Consider another contentious issue: gay marriage. The most obvious way to interpret the refusal to extend marital rights to gay couples is as an instance of discrimination on the basis of sexual orientation. But it can also be parsed as sex discrimination: A man is forbidden to marry his male partner, though he'd be permitted to if he were a woman. Whether we regard that as an instance of sex discrimination will depend on whether we see marriage as intrinsically gendered—it's not sex discrimination, for instance, for a director casting a TV show to consider only female applicants for female parts—or as centrally about loving relationships, making the "one man, one woman" rule a mere vestige of the cruel historical refusal to recognize the equal validity of gay couplings.

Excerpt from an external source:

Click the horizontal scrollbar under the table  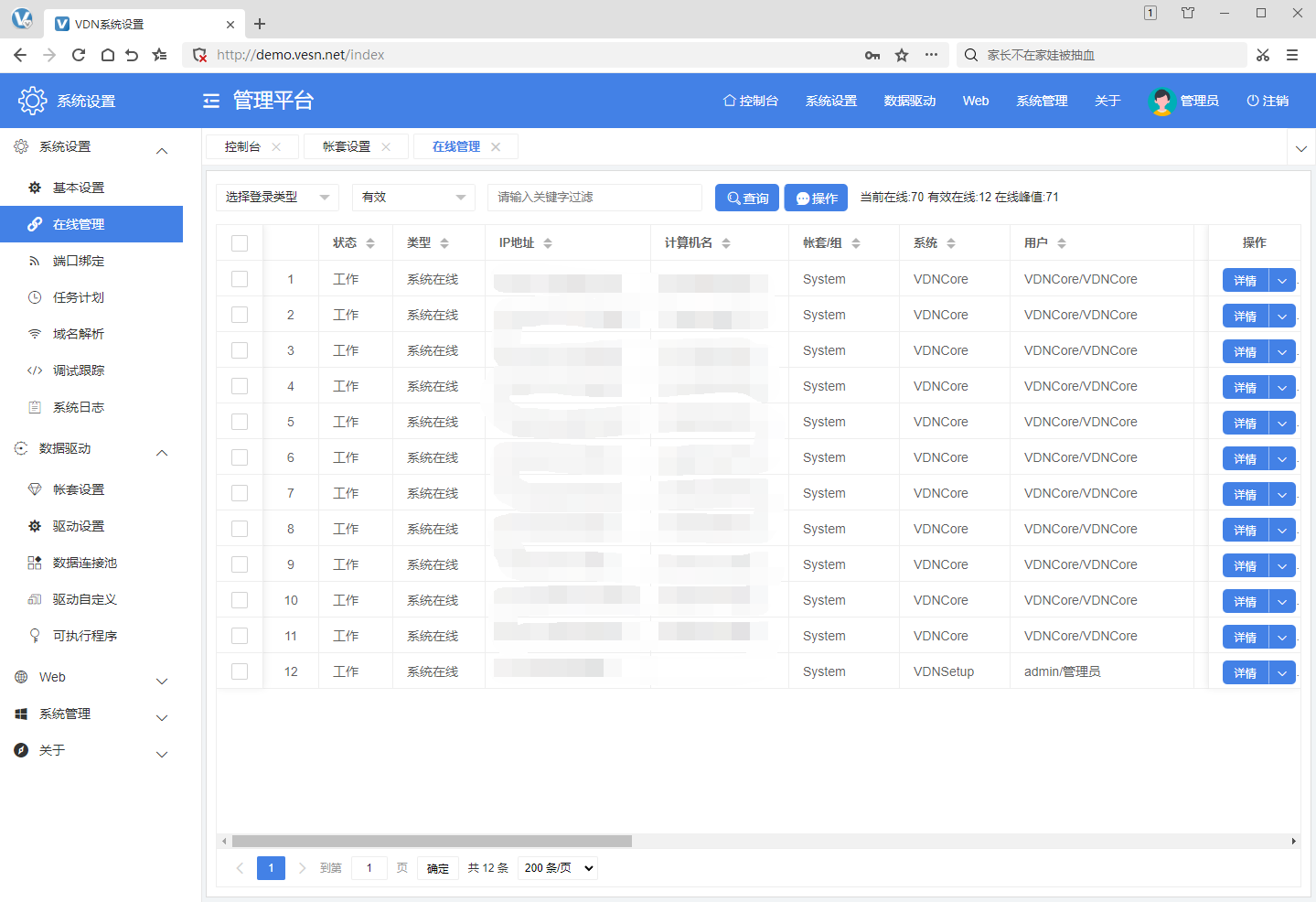click(x=432, y=841)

There are multiple ways to read Schroer's case as well: In addition to the sex discrimination claim, attorney McGowan also plans to advance a somewhat more novel Due Process claim, grounded, she says, in "individuals' liberty interest in making important personal decisions, in this case a series of medical decisions, without fearing penalty by the government." The idea here is that the courts have recognized a zone of privacy around certain sorts of medical choices—most famously abortion and the refusal of treatment by terminal patients—that prevents the government not only from banning such choices, but also from placing "undue burdens" on their exercise.

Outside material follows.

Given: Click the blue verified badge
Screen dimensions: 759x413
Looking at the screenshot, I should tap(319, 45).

It's hard to regard Schroer's case as akin to that of a director refusing to cast a man in a femme fatale role. Terrorism analysis isn't obviously hindered by mascara, and Robert Dardano, a member of the federal gay employees group GLOBE at the Library, says that the Library is in general an open and diverse working environment, and that other employees were shocked and dismayed when they learned Schroer's offer had been rescinded. (Even if that weren't the case, of course, it would be strange to suggest that coworker discomfort could form a basis for discrimination: Nobody would regard it as a defense against a charge of racial discrimination to note that a large number of the other employees at some agency were racists.)

If Schroer's account of events is accurate, her case should be a slam dunk: If Dave was good enough for the government, so should Diane be. If her supervisor wouldn't have caviled at an employee born a woman presenting herself as one on the job, that ought not to change just because Diane had the misfortune to be born with the wrong set of biological equipment. But, as Post observes, courts are ingenious at finding ways to circumvent the radical implications of gender equality when it means overturning traditional notions of femininity and masculinity.

Schroer, for her part, says she'd still like the job. A wise court would give it to her. As renewed attacks raise the stakes in the war on terror, the government could badly use a few good ex-men.